◆ **TASK TO COMPLETE**:
The whole listing is to be set down again without alteration.

◆ **INFORMATION GIVEN**:
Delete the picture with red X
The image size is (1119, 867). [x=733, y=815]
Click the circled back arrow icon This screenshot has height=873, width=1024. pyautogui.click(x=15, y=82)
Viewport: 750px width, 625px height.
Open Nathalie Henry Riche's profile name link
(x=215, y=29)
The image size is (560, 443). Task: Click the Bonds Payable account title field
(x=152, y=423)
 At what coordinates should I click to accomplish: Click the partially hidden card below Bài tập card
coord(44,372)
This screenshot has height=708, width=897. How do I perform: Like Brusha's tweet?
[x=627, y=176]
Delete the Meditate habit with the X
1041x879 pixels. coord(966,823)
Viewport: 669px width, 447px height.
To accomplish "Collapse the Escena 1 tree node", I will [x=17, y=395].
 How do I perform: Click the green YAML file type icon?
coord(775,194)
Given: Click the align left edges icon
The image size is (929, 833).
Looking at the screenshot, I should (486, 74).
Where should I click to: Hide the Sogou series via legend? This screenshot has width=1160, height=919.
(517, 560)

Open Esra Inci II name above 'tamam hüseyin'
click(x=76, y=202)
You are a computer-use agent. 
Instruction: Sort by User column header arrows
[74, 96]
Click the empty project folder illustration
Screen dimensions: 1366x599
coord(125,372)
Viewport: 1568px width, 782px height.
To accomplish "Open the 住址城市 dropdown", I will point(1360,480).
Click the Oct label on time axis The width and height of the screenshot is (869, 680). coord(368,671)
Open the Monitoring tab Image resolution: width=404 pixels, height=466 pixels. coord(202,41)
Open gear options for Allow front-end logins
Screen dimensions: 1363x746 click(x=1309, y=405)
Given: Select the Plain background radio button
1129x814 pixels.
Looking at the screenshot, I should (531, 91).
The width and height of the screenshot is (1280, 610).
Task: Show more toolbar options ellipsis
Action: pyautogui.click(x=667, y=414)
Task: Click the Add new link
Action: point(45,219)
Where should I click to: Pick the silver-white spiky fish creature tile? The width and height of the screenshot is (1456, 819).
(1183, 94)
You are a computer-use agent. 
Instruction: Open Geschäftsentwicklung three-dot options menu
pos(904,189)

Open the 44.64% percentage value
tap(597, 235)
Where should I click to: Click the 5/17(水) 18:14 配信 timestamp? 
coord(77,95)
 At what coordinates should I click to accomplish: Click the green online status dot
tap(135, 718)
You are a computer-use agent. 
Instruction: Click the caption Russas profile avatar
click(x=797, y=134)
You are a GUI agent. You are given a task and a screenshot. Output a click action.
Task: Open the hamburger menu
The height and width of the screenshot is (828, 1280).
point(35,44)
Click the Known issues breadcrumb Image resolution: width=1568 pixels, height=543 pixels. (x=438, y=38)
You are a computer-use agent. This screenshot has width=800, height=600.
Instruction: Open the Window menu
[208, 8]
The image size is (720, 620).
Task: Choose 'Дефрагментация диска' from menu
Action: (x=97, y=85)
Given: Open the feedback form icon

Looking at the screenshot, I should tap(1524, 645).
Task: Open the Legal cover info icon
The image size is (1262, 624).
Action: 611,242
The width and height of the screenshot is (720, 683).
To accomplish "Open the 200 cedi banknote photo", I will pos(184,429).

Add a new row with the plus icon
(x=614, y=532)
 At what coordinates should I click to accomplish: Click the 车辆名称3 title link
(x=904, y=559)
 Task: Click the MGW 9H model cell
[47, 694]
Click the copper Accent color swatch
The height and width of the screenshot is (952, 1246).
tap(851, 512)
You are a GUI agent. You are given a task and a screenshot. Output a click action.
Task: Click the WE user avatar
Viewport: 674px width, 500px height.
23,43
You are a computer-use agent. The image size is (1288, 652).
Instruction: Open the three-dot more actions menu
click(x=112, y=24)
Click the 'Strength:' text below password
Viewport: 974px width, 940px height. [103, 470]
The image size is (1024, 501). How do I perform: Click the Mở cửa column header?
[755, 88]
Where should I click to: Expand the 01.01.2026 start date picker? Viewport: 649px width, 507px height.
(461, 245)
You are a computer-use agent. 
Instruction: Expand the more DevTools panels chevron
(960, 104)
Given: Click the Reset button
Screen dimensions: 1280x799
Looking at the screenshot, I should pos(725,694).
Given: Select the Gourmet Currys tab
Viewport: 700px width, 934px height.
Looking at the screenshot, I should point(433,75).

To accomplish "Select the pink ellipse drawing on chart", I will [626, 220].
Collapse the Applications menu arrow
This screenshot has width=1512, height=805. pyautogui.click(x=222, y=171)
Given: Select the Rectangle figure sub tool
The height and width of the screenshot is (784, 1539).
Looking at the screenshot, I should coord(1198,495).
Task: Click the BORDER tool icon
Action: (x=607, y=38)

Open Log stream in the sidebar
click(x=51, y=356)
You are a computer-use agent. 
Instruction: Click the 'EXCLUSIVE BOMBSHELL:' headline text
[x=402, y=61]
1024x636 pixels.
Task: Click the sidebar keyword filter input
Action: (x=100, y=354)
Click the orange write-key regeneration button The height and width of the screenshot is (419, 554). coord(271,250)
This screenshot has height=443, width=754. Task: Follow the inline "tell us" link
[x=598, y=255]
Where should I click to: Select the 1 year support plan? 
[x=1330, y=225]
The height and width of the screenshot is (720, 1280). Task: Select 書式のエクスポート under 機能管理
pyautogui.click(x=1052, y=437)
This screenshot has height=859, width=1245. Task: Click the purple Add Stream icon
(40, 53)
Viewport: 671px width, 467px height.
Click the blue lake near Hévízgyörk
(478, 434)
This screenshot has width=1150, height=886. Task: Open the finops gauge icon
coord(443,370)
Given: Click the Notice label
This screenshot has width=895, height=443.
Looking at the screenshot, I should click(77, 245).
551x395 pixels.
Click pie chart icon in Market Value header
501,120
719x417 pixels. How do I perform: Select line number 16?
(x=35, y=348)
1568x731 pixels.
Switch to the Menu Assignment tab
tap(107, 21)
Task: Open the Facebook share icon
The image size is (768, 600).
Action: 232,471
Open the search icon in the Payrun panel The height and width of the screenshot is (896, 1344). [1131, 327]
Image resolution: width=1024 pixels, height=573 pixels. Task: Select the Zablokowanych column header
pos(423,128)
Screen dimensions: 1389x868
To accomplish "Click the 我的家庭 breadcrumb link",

◆ **RESPONSE**:
Delete the picture with red X
The image size is (1119, 867). [x=733, y=815]
Click the circled back arrow icon This screenshot has height=873, width=1024. pyautogui.click(x=15, y=82)
Viewport: 750px width, 625px height.
Open Nathalie Henry Riche's profile name link
(x=215, y=29)
The image size is (560, 443). Task: Click the Bonds Payable account title field
(x=152, y=423)
 At what coordinates should I click to accomplish: Click the partially hidden card below Bài tập card
coord(44,372)
This screenshot has height=708, width=897. How do I perform: Like Brusha's tweet?
[x=627, y=176]
Delete the Meditate habit with the X
1041x879 pixels. coord(966,823)
Viewport: 669px width, 447px height.
To accomplish "Collapse the Escena 1 tree node", I will [x=17, y=395].
 How do I perform: Click the green YAML file type icon?
coord(775,194)
Given: Click the align left edges icon
The image size is (929, 833).
Looking at the screenshot, I should (486, 74).
Where should I click to: Hide the Sogou series via legend? This screenshot has width=1160, height=919.
(517, 560)

Open Esra Inci II name above 'tamam hüseyin'
click(x=76, y=202)
You are a computer-use agent. 
Instruction: Sort by User column header arrows
[74, 96]
Click the empty project folder illustration
Screen dimensions: 1366x599
coord(125,372)
Viewport: 1568px width, 782px height.
To accomplish "Open the 住址城市 dropdown", I will point(1360,480).
Click the Oct label on time axis The width and height of the screenshot is (869, 680). coord(368,671)
Open the Monitoring tab Image resolution: width=404 pixels, height=466 pixels. coord(202,41)
Open gear options for Allow front-end logins
Screen dimensions: 1363x746 click(x=1309, y=405)
Given: Select the Plain background radio button
1129x814 pixels.
Looking at the screenshot, I should (531, 91).
The width and height of the screenshot is (1280, 610).
Task: Show more toolbar options ellipsis
Action: pyautogui.click(x=667, y=414)
Task: Click the Add new link
Action: point(45,219)
Where should I click to: Pick the silver-white spiky fish creature tile? The width and height of the screenshot is (1456, 819).
(1183, 94)
You are a computer-use agent. 
Instruction: Open Geschäftsentwicklung three-dot options menu
pos(904,189)

Open the 44.64% percentage value
tap(597, 235)
Where should I click to: Click the 5/17(水) 18:14 配信 timestamp? 
coord(77,95)
 At what coordinates should I click to accomplish: Click the green online status dot
tap(135, 718)
You are a computer-use agent. 
Instruction: Click the caption Russas profile avatar
click(x=797, y=134)
You are a GUI agent. You are given a task and a screenshot. Output a click action.
Task: Open the hamburger menu
The height and width of the screenshot is (828, 1280).
point(35,44)
Click the Known issues breadcrumb Image resolution: width=1568 pixels, height=543 pixels. (x=438, y=38)
You are a computer-use agent. This screenshot has width=800, height=600.
Instruction: Open the Window menu
[208, 8]
The image size is (720, 620).
Task: Choose 'Дефрагментация диска' from menu
Action: (x=97, y=85)
Given: Open the feedback form icon

Looking at the screenshot, I should tap(1524, 645).
Task: Open the Legal cover info icon
The image size is (1262, 624).
Action: 611,242
The width and height of the screenshot is (720, 683).
To accomplish "Open the 200 cedi banknote photo", I will pos(184,429).

Add a new row with the plus icon
(x=614, y=532)
 At what coordinates should I click to accomplish: Click the 车辆名称3 title link
(x=904, y=559)
 Task: Click the MGW 9H model cell
[47, 694]
Click the copper Accent color swatch
The height and width of the screenshot is (952, 1246).
tap(851, 512)
You are a GUI agent. You are given a task and a screenshot. Output a click action.
Task: Click the WE user avatar
Viewport: 674px width, 500px height.
23,43
You are a computer-use agent. The image size is (1288, 652).
Instruction: Open the three-dot more actions menu
click(x=112, y=24)
Click the 'Strength:' text below password
Viewport: 974px width, 940px height. [103, 470]
The image size is (1024, 501). How do I perform: Click the Mở cửa column header?
[755, 88]
Where should I click to: Expand the 01.01.2026 start date picker? Viewport: 649px width, 507px height.
(461, 245)
You are a computer-use agent. 
Instruction: Expand the more DevTools panels chevron
(960, 104)
Given: Click the Reset button
Screen dimensions: 1280x799
Looking at the screenshot, I should pos(725,694).
Given: Select the Gourmet Currys tab
Viewport: 700px width, 934px height.
Looking at the screenshot, I should point(433,75).

To accomplish "Select the pink ellipse drawing on chart", I will [626, 220].
Collapse the Applications menu arrow
This screenshot has width=1512, height=805. pyautogui.click(x=222, y=171)
Given: Select the Rectangle figure sub tool
The height and width of the screenshot is (784, 1539).
Looking at the screenshot, I should coord(1198,495).
Task: Click the BORDER tool icon
Action: (x=607, y=38)

Open Log stream in the sidebar
click(x=51, y=356)
You are a computer-use agent. 
Instruction: Click the 'EXCLUSIVE BOMBSHELL:' headline text
[x=402, y=61]
1024x636 pixels.
Task: Click the sidebar keyword filter input
Action: (x=100, y=354)
Click the orange write-key regeneration button The height and width of the screenshot is (419, 554). coord(271,250)
This screenshot has height=443, width=754. Task: Follow the inline "tell us" link
[x=598, y=255]
Where should I click to: Select the 1 year support plan? 
[x=1330, y=225]
The height and width of the screenshot is (720, 1280). Task: Select 書式のエクスポート under 機能管理
pyautogui.click(x=1052, y=437)
This screenshot has height=859, width=1245. Task: Click the purple Add Stream icon
(40, 53)
Viewport: 671px width, 467px height.
Click the blue lake near Hévízgyörk
(478, 434)
This screenshot has width=1150, height=886. Task: Open the finops gauge icon
coord(443,370)
Given: Click the Notice label
This screenshot has width=895, height=443.
Looking at the screenshot, I should click(77, 245).
551x395 pixels.
Click pie chart icon in Market Value header
501,120
719x417 pixels. How do I perform: Select line number 16?
(x=35, y=348)
1568x731 pixels.
Switch to the Menu Assignment tab
tap(107, 21)
Task: Open the Facebook share icon
The image size is (768, 600).
Action: 232,471
Open the search icon in the Payrun panel The height and width of the screenshot is (896, 1344). [1131, 327]
Image resolution: width=1024 pixels, height=573 pixels. Task: Select the Zablokowanych column header
pos(423,128)
Screen dimensions: 1389x868
To accomplish "Click the 我的家庭 breadcrumb link",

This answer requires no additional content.